* START PAGE EXTRACT *

# Web Scraper for docs.logrhythm.com

This notebook contains a script to crawl docs.logrhythm.com, focusing on English content within the domain. The script scrapes data from the website and stores it in MongoDB, avoiding duplicate entries.

In [1]:
# Import necessary libraries
import requests
from bs4 import BeautifulSoup
from urllib.parse import urljoin, urlparse
from urllib.robotparser import RobotFileParser
from langdetect import detect, DetectorFactory
import pymongo
import time
from datetime import datetime

## MongoDB Connection Setup

Establishing a connection to MongoDB and defining the database and collections to be used.

In [2]:
# MongoDB connection
client = pymongo.MongoClient("mongodb://localhost:27017/")
db = client["WS_Data_DB"]  # Database name
collection = db["LogRhythm7_15Docs"]  # Collection name

## Initial Setup for Language Detection

Set the seed for the language detection library to ensure consistent results.

In [3]:
# Set seed for consistent language detection
DetectorFactory.seed = 0

## Function Definitions

Defining the functions needed for web crawling. This includes functions to get page content, check robots.txt compliance, extract information from HTML, detect if the content is English, and extract valid links.

In [4]:
# Function to fetch page content with retry logic
def get_page_content(url, max_retries=3, delay=1):
    retries = 0
    while retries < max_retries:
        try:
            response = requests.get(url)
            if response.status_code == 200:
                return response.content
            else:
                print(f"Failed to fetch content. Status code: {response.status_code}")
                retries += 1
                time.sleep(delay)

* END PAGE EXTRACT *

TASK SET:
**a.** In the web scraper notebook, what name is given to the MongoDB database?
**b.** Continue the web scraper notebook from its last line.

* START DATA *

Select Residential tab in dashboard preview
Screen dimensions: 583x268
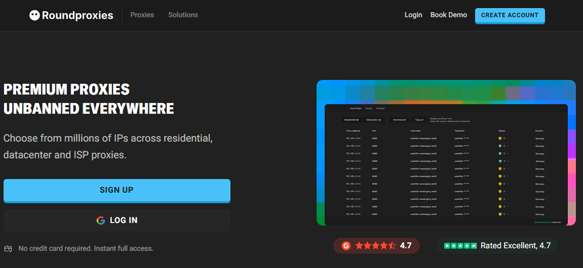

* END DATA *

ANSWERS FOR THIS EXERCISE:
**a.** WS_Data_DB

**b.**
        except Exception as e:
            print(f"Error fetching content: {e}")
            retries += 1
            time.sleep(delay)
    return None

# Function to check robots.txt compliance
def is_allowed_by_robots(url):
    base_url = urljoin(url, '/')
    if not base_url.endswith('/'):
        base_url += '/'
    robots_txt_url = urljoin(base_url, 'robots.txt')
    try:
        response = requests.get(robots_txt_url)
        response.raise_for_status()
        robots_txt_content = response.text
    except requests.exceptions.RequestException as e:
        print(f"Error fetching robots.txt: {e}")
        return False
    rp = RobotFileParser()
    rp.parse(robots_txt_content.splitlines())
    return rp.can_fetch("*", url)

# Function to extract information from HTML content
def extract_information(html_content, url):
    soup = BeautifulSoup(html_content, 'html.parser')

    # Remove script and style elements
    for script_or_style in soup(['script', 'style']):
        script_or_style.extract()

    # Extract the title
    title = soup.title.string if soup.title else 'No Title'

    # Extract sectioned content
    sectioned_content = extract_sectioned_content(html_content)

    # Create the document to be stored in MongoDB
    document = {
        "url": url,
        "title": title,
        "content_sections": sectioned_content,
        "retrieved_on": datetime.utcnow()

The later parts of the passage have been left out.